Nov, 2021 - By WMR
Scientists developed a flexible hearing aid that translates sound waves in matching electrical signals and requires no battery.
The need of efficient, flexible and self-powered hearing aid is increasing to treat sensorineural hearing loss caused by dysfunctional hair cells. Hearing aids can make life easier for people, however, limited battery life of these devices is still problematic.
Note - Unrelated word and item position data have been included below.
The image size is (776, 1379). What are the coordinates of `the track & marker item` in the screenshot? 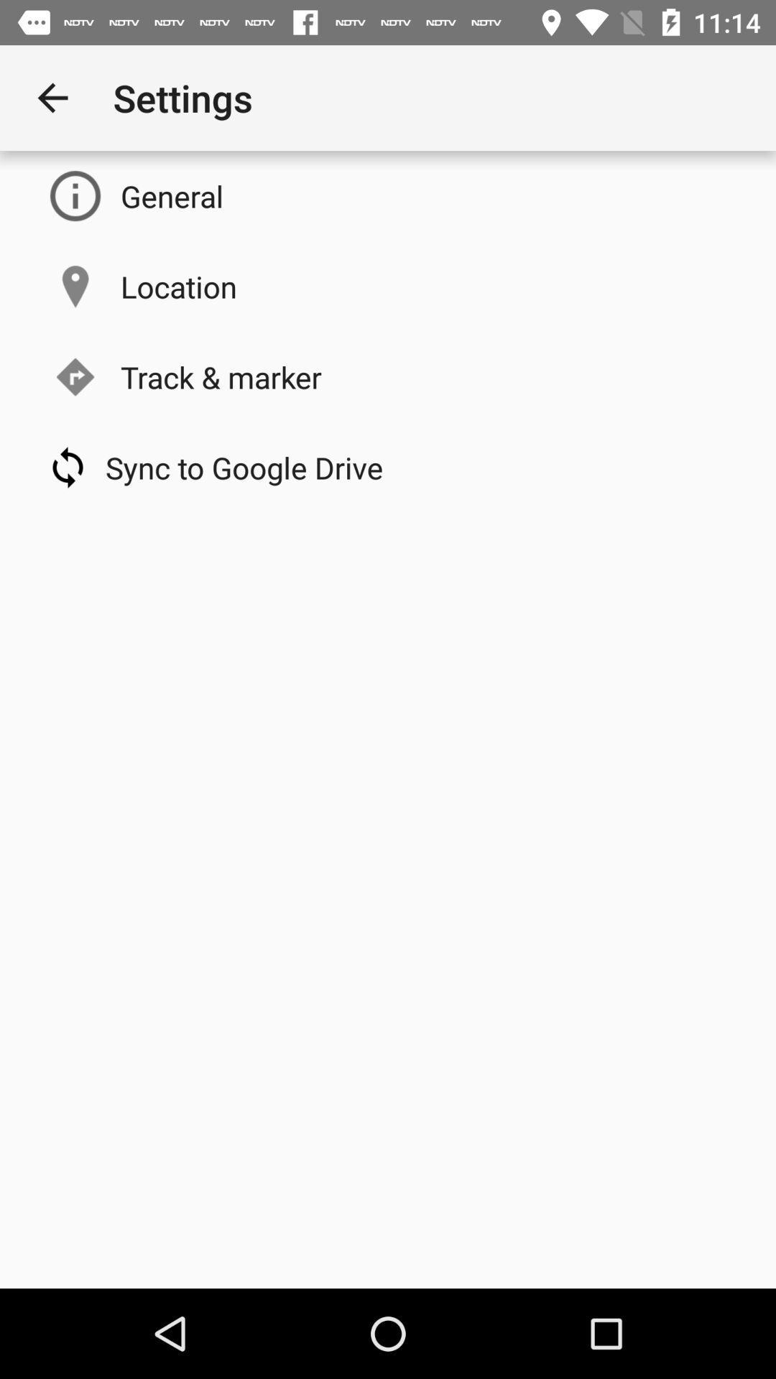 It's located at (221, 376).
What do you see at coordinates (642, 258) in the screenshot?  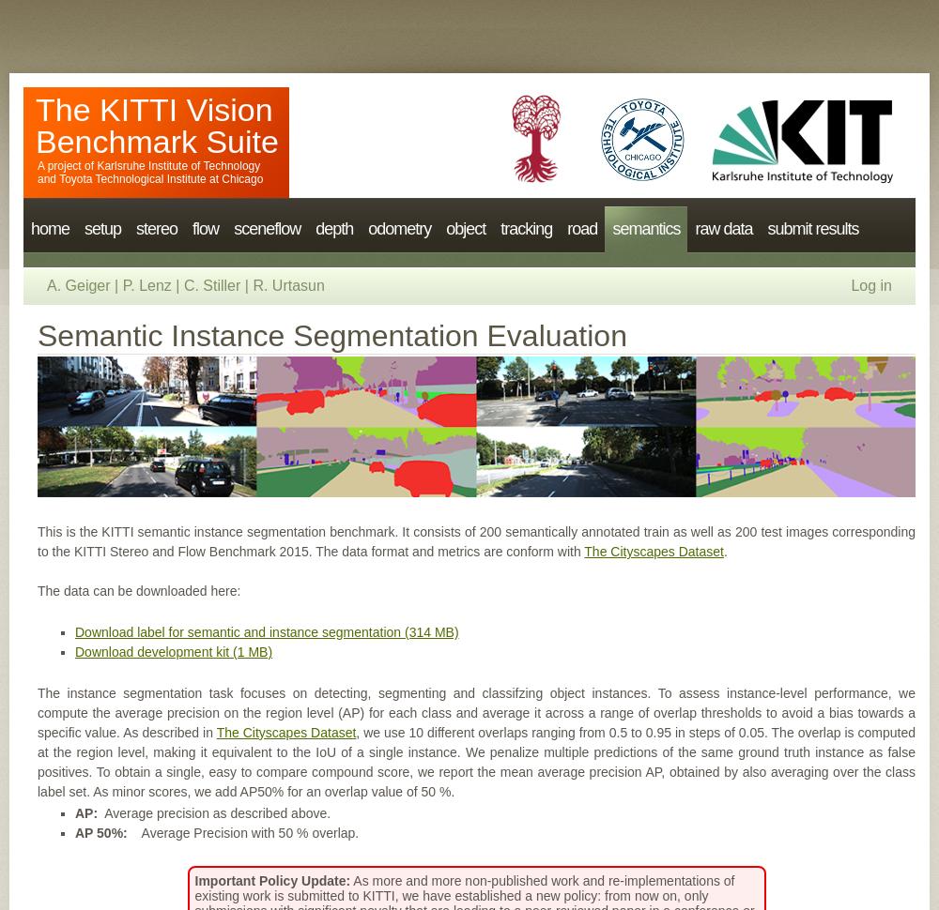 I see `'pixel-level'` at bounding box center [642, 258].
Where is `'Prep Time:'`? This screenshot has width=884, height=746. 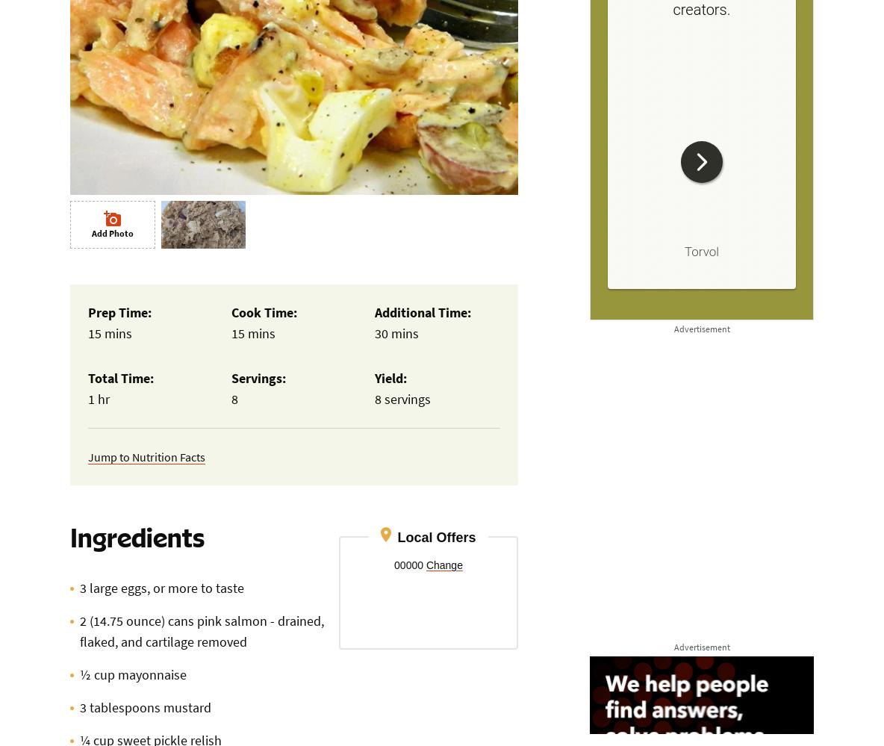 'Prep Time:' is located at coordinates (119, 311).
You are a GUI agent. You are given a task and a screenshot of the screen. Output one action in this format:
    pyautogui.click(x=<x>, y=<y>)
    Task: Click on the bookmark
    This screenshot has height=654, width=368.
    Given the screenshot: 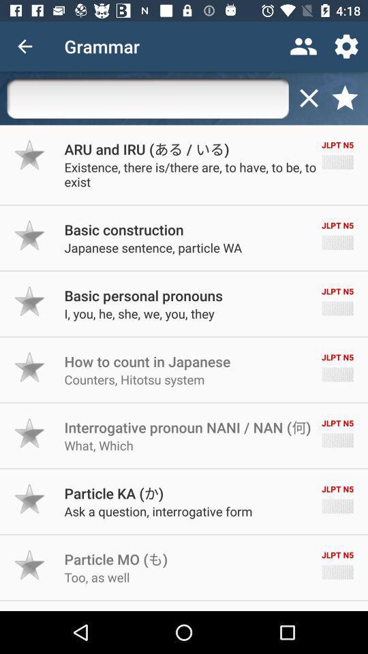 What is the action you would take?
    pyautogui.click(x=344, y=97)
    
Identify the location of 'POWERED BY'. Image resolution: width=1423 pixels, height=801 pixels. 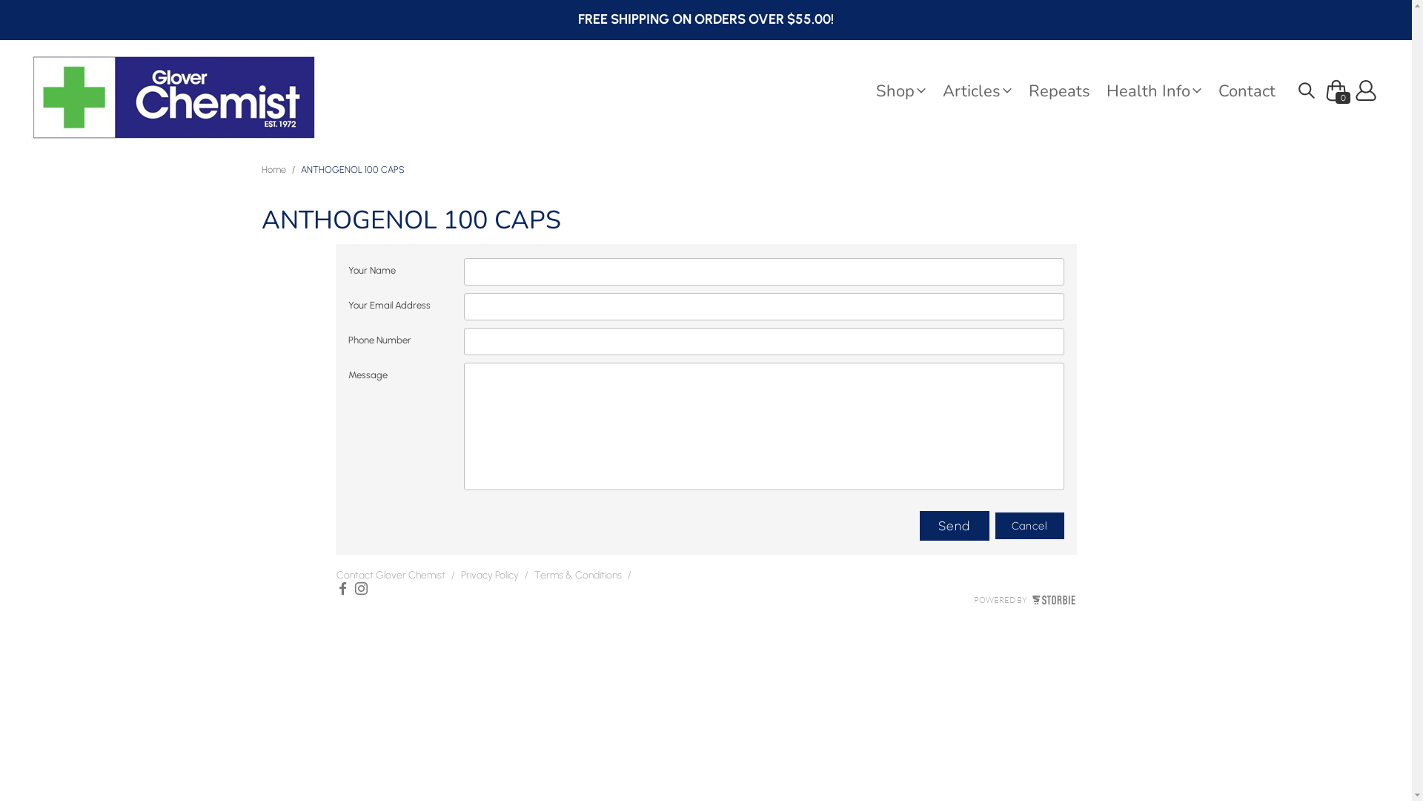
(1024, 599).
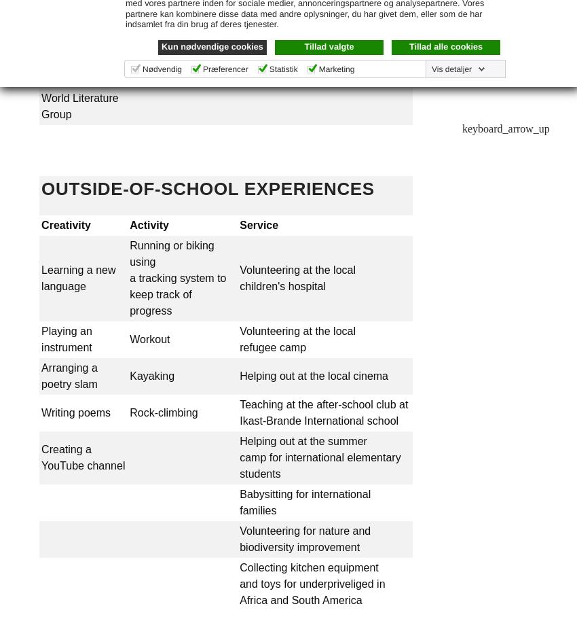  I want to click on 'Workout', so click(149, 338).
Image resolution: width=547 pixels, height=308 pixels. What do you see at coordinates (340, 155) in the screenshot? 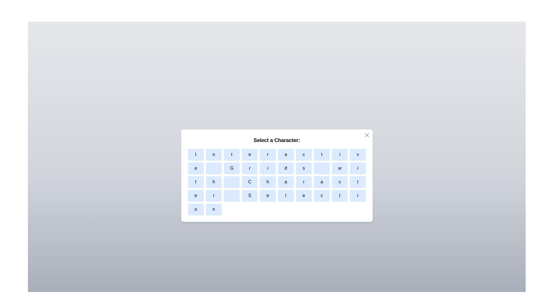
I see `the character button labeled i` at bounding box center [340, 155].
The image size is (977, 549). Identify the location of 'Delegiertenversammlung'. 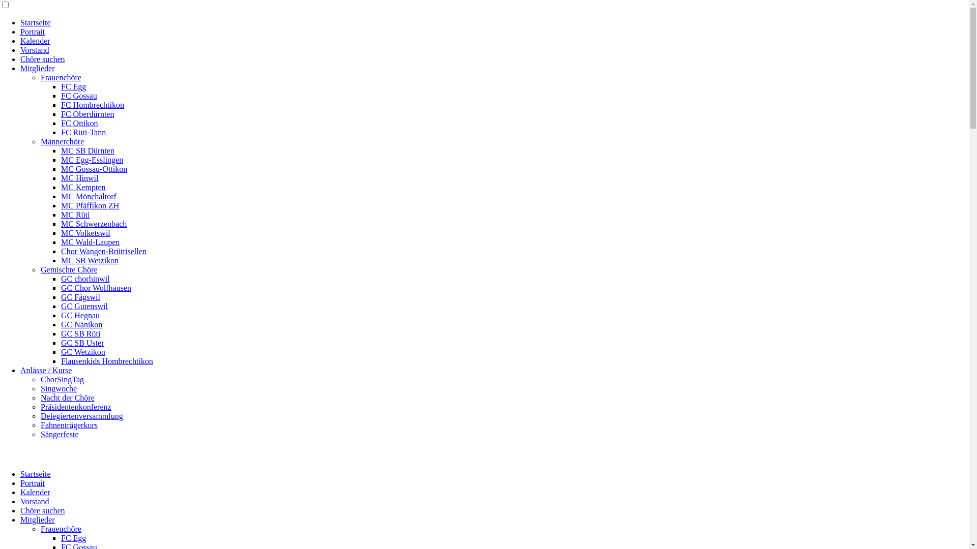
(41, 416).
Researchers at Huazhong University of Science and Technology, China developed a hearing device that translates sound waves into matching electrical signals when tested in a model ear, without needing external power.
The prototype device developed by the scientists is made of spongey material with both piezoelectric and triboelectric qualities. The piezoelectric material used in the device produces electric current under mechanical stress, while with the triboelectric material an electric charge is created by on and off contact of one material with another. The team created a thin and flexible membrane from mixture of barium titanate nanoparticles and silicon dioxide to create the piezo- and triboelectric material. Then using an alkaline solution, the scientists dissolved the silicon dioxide shells of nanoparticles, which allows these particles to sit loosely within the holes of polymer matrix. This membrane then was put between two thin metal grids, and was exposed to sound waves. As the sound waves hit the membrane, it started vibrating back and forth, which generated an electrical current through piezoelectric effect.
Moreover, the tribroelectric charge generated when the nanoparticles leave the walls of polymer chamber, it increased the total electric output of the membrane by 55%, compared to possible output by piezoelectricity. The scientists then tested the device in a model of human ear by playing a music in it, where the electric signals generated by the device were transformed into a digital audio file. In results, it was found that the sound recorded was very much like the original music. The team conducted more tests where the device was found to be sensitive to various acoustic range, which makes it more capable of picking up most voices and sounds in the human hearing range.